[Text and item location entries]
►
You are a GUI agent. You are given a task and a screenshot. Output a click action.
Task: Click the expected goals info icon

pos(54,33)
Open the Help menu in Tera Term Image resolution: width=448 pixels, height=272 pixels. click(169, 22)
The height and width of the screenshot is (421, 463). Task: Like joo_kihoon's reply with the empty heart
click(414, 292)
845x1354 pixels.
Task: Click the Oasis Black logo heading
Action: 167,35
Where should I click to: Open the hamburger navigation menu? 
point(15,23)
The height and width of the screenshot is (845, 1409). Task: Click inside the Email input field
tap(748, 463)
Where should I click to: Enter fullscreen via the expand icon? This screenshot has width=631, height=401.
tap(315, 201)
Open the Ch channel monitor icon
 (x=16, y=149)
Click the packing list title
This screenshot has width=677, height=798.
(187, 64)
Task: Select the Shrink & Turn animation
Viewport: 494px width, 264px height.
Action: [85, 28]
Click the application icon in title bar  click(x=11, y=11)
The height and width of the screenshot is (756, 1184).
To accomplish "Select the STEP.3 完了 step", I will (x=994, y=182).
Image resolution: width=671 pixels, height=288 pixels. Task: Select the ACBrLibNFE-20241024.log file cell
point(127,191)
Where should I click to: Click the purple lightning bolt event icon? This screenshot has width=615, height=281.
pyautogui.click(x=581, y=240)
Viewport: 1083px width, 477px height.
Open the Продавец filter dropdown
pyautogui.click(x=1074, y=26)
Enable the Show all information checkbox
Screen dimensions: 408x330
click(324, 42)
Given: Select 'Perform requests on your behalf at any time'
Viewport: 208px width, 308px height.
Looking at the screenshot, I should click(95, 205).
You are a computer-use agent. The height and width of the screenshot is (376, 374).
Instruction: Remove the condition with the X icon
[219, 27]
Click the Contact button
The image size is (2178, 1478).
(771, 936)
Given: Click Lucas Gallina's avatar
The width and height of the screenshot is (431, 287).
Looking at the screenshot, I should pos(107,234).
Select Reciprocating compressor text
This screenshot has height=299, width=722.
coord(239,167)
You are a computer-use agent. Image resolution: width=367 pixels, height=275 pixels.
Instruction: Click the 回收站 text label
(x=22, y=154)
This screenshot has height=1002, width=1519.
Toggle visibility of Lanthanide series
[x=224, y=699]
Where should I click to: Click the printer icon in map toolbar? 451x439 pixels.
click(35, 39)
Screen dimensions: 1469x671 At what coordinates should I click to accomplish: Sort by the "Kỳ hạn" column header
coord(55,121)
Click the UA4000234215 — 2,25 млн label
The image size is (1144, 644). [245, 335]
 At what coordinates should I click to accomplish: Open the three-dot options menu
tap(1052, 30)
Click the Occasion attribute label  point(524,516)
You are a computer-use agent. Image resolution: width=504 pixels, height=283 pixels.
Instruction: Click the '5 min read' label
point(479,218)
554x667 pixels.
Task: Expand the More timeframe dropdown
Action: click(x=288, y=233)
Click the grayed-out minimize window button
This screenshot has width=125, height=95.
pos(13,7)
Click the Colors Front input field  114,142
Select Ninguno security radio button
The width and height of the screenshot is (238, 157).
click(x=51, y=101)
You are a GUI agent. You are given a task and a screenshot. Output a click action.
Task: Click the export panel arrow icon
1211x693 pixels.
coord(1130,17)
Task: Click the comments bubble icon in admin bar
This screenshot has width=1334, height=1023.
◄
Required work:
Output the part of the rows that opens with the line containing "Given: Click Lucas Gallina's avatar" and closes with the line containing "click(35, 39)" as a numbered list, leaving out blank lines.

Exercise output:
1. Given: Click Lucas Gallina's avatar
2. The width and height of the screenshot is (431, 287).
3. Looking at the screenshot, I should pos(107,234).
4. Select Reciprocating compressor text
5. This screenshot has height=299, width=722.
6. coord(239,167)
7. You are a computer-use agent. Image resolution: width=367 pixels, height=275 pixels.
8. Instruction: Click the 回收站 text label
9. (x=22, y=154)
10. This screenshot has height=1002, width=1519.
11. Toggle visibility of Lanthanide series
12. [x=224, y=699]
13. Where should I click to: Click the printer icon in map toolbar? 451x439 pixels.
14. click(35, 39)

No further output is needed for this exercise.